Deux pièces ne sont jamais rigoureusement identiques, deux livraisons ne prennent jamais exactement le même temps. Et si cette variation, plutôt que la moyenne, était la vraie ennemie de la qualité ?
Réduire la variation, pas seulement la moyenne
Un processus peut afficher une bonne moyenne tout en produisant beaucoup de défauts s'il est très variable : plus il est dispersé, plus il génère de résultats hors des limites acceptables. Six Sigma part de ce constat : maîtriser la qualité, c'est d'abord réduire la dispersion pour obtenir un processus régulier et prévisible. La méthode est née chez Motorola dans les années 1980, puis a été popularisée par General Electric sous Jack Welch dans les années 1990.

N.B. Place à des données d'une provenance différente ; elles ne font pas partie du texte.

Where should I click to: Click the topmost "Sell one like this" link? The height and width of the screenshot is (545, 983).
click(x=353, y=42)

Le DPMO et l'échelle sigma
Le « sigma » (la lettre grecque σ) désigne l'écart-type, une mesure de la dispersion. Plus le niveau sigma est élevé, moins le processus produit de défauts. Le DPMO (Defects Per Million Opportunities) est l'indicateur central : il compte les défauts pour un million d'occasions d'en commettre.

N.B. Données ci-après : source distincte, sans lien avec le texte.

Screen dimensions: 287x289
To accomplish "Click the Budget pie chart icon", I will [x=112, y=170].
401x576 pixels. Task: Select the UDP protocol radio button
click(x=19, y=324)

- 3 σ — environ 66 800 DPMO, soit ~93,3 % de conformité
- 4 σ — environ 6 210 DPMO, ~99,4 %
- 5 σ — environ 233 DPMO, ~99,98 %
- 6 σ — seulement 3,4 défauts par million, soit 99,99966 % : une quasi-perfection
La démarche DMAIC
Pour atteindre ce niveau, Six Sigma suit un cycle rigoureux, le DMAIC : Définir (cadrer le problème), Mesurer (chiffrer le niveau de défauts actuel), Analyser (identifier statistiquement les causes), Innover/Améliorer (agir sur les causes), Contrôler (vérifier et pérenniser les gains). Là où d'autres démarches affirment avoir « amélioré la qualité », Six Sigma exige de le démontrer chiffres à l'appui : combien de défauts avant, combien après, l'écart est-il significatif ?
Le Lean Six Sigma
Combinée au Lean (chasse au gaspillage), la méthode forme le Lean Six Sigma. Elle est particulièrement puissante pour les processus répétitifs et à fort volume, où une petite réduction du taux de défaut a de grands effets — mais elle reste exigeante en méthode et en données.